Sono ormai due le edizioni del Premio Ubu “senza Franco”, assegnati in due emozionanti serate al Piccolo Teatro “Paolo Grassi”.
Il bilancio è senz'altro positivo. Dopo la scomparsa del suo fondatore e animatore, non era affatto scontato che l'iniziativa potesse avere un seguito e mantenere la sua autorevolezza. La vitalità del Premio Ubu, con il successo di pubblico e di stampa delle due serate, è una conferma della bontà dell'idea originaria e dell'utilità di un riconoscimento che ormai fa stabilmente parte del panorama teatrale italiano. Una ulteriore riprova viene dal fatto che i premiati segnalino con enfasi il riconoscimento ricevuto nella documentazione che producono, nei loro curricula e nelle inserzioni pubblicitarie degli spettacoli).
Va subito aggiunto che dare continuità all'iniziativa non è stato facile, in primo luogo per l'esiguità delle risorse. Nel 2011 è stato possibile organizzare la serata grazie al contributo una tantum (purtroppo!) di Unicredit, nel 2012 grazie al sostegno del Comune di Milano-Assessorato Cultura, Moda e Design, e delle quote delle iscrizioni alla Associazione Ubu per Franco Quadri. Anche per questo assumono grande valore la fiducia e l'ospitalità del Piccolo Teatro di Milano, che ha accolto le serate al Teatro Grassi, sostenendo anche tutti i costi “tecnici”.
Il merito del successo va condiviso anche con i piú di sessanta critici e studiosi (di tutte le tendenze) che hanno partecipato alle votazioni, e che hanno così contribuito anche a rafforzare l'identità e la credibilità del premio.

────────────────

(CONSEGNE)
1. Secondo il brano, grazie al contributo di chi è stato possibile organizzare la serata del 2011?
2. Restituisci la parte del brano che comincia con "Sono ormai due" e prosegue fino a "pubblicitarie degli spettacoli).".

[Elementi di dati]
────────────────

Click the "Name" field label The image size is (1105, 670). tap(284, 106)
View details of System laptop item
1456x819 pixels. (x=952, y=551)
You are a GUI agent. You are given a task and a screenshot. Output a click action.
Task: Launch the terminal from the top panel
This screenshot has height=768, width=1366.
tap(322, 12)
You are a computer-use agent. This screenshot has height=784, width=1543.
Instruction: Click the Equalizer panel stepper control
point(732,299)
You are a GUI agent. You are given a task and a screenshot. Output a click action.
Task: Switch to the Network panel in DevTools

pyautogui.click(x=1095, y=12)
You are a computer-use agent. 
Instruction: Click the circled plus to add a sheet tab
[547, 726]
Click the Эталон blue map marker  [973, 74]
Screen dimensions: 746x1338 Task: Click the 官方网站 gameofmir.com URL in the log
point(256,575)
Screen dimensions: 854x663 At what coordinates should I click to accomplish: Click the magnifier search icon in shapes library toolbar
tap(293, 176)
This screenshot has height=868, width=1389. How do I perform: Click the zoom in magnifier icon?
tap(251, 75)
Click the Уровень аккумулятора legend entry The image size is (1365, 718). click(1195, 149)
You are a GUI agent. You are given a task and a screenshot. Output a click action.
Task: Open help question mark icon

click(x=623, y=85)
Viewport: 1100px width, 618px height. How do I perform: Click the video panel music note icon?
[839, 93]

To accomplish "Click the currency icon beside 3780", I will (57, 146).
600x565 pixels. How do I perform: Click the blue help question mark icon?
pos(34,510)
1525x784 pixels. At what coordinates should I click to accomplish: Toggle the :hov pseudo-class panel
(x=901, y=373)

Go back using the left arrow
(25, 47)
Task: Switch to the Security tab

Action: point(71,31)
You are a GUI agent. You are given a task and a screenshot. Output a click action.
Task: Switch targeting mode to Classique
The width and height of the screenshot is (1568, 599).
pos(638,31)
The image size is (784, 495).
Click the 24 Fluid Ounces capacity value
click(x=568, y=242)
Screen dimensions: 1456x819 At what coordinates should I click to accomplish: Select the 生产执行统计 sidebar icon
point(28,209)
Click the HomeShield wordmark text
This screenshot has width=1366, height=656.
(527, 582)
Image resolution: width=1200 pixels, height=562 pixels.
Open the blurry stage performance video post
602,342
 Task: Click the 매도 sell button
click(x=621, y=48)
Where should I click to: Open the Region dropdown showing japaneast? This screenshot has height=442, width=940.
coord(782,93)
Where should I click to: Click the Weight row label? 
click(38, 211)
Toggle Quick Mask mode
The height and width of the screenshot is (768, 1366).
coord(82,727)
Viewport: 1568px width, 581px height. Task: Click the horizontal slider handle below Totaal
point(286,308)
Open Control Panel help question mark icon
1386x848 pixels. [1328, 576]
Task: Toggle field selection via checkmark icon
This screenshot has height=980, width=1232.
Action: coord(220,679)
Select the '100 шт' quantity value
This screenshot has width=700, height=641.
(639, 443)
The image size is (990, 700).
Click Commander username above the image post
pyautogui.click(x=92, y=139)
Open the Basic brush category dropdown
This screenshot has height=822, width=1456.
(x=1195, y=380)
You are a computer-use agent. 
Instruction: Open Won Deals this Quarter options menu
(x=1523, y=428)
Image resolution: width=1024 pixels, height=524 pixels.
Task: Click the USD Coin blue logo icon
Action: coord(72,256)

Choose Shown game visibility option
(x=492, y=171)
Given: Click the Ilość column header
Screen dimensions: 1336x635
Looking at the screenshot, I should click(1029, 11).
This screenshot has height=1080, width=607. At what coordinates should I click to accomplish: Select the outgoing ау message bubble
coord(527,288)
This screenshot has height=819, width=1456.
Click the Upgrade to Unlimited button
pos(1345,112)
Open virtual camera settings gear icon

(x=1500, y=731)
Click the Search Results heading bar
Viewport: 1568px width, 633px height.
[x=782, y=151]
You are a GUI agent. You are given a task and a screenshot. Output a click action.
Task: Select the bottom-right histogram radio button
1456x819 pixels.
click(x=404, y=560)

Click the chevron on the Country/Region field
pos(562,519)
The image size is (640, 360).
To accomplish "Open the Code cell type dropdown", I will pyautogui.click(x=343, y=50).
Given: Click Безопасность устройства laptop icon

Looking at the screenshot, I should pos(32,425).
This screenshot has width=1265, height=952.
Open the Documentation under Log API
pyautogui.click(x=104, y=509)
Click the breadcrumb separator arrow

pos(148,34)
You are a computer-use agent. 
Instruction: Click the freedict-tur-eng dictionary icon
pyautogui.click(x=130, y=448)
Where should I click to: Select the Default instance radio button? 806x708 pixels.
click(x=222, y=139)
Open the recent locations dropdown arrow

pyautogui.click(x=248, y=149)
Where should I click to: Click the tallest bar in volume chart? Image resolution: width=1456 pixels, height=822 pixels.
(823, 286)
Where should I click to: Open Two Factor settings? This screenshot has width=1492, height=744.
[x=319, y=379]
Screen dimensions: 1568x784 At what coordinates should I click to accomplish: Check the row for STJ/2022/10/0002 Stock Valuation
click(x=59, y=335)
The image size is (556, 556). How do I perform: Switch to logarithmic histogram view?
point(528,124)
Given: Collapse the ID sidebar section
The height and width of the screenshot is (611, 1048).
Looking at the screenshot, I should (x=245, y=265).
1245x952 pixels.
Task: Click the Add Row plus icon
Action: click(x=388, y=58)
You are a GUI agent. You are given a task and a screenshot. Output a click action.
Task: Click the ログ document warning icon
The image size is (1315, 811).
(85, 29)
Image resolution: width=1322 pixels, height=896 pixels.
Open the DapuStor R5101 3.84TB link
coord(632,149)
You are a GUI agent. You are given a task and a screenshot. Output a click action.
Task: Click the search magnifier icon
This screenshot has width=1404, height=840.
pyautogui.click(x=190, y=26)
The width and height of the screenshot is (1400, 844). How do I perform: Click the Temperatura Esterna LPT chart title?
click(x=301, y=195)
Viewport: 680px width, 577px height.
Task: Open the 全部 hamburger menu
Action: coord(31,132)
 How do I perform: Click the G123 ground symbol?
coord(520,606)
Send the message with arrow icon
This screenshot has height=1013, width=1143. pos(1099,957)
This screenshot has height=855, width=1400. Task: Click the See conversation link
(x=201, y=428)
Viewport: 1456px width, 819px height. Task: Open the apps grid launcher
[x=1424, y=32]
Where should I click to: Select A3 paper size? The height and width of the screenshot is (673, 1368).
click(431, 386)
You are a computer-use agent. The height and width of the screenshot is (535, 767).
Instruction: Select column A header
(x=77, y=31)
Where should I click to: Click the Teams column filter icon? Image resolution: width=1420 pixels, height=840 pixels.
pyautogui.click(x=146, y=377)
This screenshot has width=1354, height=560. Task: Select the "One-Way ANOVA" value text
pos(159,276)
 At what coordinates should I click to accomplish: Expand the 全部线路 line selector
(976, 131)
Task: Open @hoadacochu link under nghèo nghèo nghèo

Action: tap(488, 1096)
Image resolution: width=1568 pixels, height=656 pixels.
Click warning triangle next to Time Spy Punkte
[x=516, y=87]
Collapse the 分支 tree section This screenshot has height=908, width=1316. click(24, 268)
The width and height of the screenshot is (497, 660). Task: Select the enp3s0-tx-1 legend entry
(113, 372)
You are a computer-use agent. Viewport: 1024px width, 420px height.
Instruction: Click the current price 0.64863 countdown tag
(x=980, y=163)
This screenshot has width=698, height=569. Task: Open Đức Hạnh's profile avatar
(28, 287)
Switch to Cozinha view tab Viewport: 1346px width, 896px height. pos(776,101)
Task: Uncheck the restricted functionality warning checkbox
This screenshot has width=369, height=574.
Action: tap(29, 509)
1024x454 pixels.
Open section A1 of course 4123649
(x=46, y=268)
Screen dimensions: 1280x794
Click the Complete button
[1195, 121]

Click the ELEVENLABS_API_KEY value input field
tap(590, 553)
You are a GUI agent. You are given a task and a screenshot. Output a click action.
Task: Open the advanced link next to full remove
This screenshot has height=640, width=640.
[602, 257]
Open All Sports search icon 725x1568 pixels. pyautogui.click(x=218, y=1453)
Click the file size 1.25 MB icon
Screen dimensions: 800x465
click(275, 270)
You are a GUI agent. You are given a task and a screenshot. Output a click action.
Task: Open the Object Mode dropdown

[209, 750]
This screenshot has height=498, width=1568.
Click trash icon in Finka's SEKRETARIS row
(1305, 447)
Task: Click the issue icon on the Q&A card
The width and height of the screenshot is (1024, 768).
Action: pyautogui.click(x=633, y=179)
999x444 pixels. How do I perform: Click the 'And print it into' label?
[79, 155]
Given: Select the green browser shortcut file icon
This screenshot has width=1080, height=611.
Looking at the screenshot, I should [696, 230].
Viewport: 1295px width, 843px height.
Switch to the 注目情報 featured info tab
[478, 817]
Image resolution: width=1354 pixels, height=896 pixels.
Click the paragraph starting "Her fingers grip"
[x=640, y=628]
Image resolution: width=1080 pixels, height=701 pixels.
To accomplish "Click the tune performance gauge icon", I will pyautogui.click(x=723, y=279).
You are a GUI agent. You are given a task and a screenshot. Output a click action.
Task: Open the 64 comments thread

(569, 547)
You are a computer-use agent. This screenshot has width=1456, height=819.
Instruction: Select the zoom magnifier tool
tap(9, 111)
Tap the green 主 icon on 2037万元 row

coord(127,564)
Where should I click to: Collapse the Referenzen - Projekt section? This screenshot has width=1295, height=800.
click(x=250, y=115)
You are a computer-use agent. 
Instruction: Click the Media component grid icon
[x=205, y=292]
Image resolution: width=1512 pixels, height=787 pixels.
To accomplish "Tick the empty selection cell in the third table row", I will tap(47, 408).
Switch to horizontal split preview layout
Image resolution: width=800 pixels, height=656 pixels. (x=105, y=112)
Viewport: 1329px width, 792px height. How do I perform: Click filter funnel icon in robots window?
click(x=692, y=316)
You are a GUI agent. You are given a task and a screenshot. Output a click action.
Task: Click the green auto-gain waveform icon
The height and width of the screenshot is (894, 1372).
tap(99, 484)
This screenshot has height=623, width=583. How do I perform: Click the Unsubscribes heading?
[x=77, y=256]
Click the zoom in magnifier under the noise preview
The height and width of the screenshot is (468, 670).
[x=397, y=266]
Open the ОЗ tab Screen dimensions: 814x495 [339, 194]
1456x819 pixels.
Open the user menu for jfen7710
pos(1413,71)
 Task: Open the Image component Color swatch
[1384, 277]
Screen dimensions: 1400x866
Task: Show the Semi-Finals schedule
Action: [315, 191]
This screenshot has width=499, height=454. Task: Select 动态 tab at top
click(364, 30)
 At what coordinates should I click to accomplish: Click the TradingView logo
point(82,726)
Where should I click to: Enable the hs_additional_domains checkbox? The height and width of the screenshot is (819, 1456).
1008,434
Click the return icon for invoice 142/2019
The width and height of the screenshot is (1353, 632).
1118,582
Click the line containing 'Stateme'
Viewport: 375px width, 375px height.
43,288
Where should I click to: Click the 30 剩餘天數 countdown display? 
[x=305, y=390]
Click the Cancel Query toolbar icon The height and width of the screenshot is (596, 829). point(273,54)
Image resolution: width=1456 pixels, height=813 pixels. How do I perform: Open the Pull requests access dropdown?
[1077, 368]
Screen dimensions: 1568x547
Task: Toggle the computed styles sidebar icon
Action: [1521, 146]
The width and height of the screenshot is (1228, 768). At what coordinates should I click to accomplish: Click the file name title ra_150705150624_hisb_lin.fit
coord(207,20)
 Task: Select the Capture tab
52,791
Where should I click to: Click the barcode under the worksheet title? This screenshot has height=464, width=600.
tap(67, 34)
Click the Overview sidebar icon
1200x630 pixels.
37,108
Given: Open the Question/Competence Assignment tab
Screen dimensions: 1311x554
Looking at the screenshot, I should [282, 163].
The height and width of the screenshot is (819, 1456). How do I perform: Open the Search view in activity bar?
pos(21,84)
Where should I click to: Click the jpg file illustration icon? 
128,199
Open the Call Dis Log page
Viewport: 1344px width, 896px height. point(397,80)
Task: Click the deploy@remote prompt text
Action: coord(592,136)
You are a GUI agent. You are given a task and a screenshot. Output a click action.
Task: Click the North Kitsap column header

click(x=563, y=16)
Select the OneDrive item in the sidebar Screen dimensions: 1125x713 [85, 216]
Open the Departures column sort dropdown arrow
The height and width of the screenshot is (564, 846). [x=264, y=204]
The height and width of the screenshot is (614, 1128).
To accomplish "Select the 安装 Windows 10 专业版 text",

────────────────

(RISPOSTE FORNITE)
1. Grazie al contributo una tantum di Unicredit.

2.
Sono ormai due le edizioni del Premio Ubu “senza Franco”, assegnati in due emozionanti serate al Piccolo Teatro “Paolo Grassi”.
Il bilancio è senz'altro positivo. Dopo la scomparsa del suo fondatore e animatore, non era affatto scontato che l'iniziativa potesse avere un seguito e mantenere la sua autorevolezza. La vitalità del Premio Ubu, con il successo di pubblico e di stampa delle due serate, è una conferma della bontà dell'idea originaria e dell'utilità di un riconoscimento che ormai fa stabilmente parte del panorama teatrale italiano. Una ulteriore riprova viene dal fatto che i premiati segnalino con enfasi il riconoscimento ricevuto nella documentazione che producono, nei loro curricula e nelle inserzioni pubblicitarie degli spettacoli).